### What you are asked to do
Exclude the pictures and reproduce exactly the lines that run from the one holding "Task: Select the Horizontal Type tool" to the end of the entries below.

════════

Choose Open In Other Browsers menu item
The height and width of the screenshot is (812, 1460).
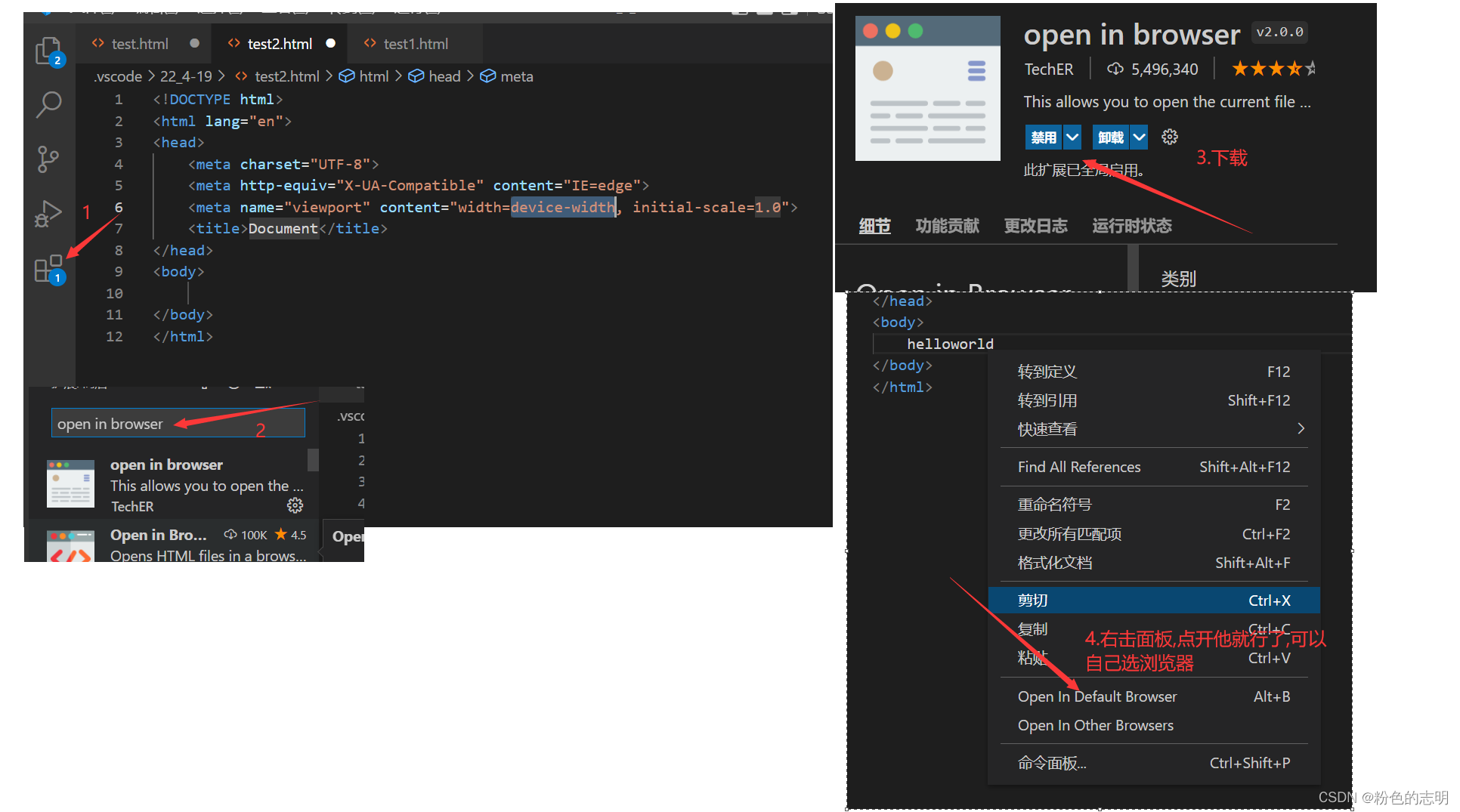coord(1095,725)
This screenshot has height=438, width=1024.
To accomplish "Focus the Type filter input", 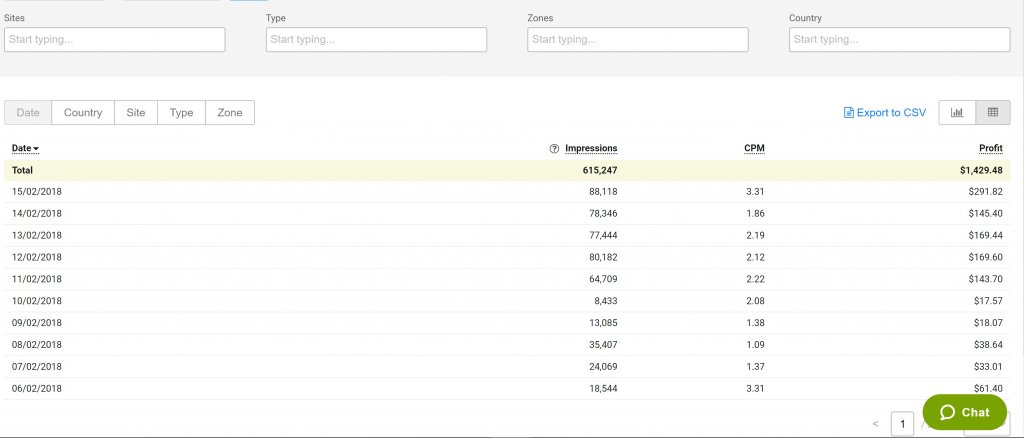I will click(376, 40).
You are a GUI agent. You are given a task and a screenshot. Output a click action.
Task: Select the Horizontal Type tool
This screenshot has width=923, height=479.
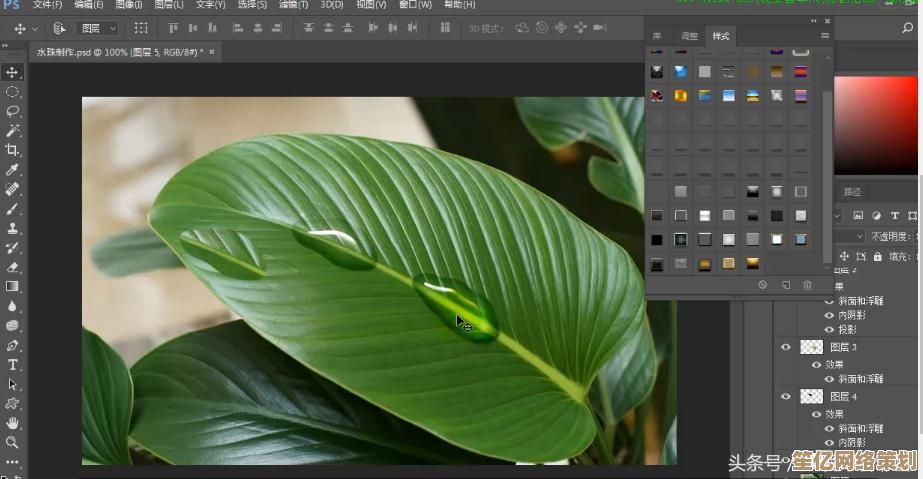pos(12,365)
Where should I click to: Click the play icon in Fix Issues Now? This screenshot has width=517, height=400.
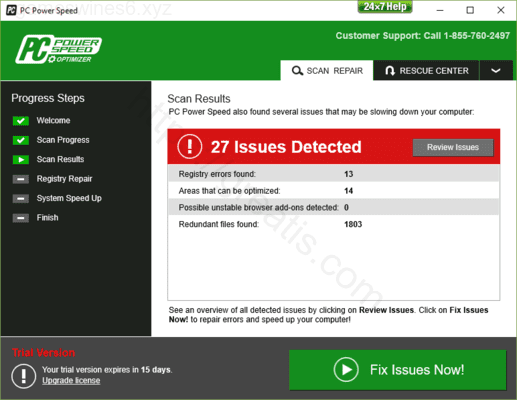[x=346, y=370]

════════

### Problem solution
Task: Select the Horizontal Type tool
This screenshot has width=923, height=479.
pos(12,365)
Where should I click to: Click the play icon in Fix Issues Now? This screenshot has width=517, height=400.
[x=346, y=370]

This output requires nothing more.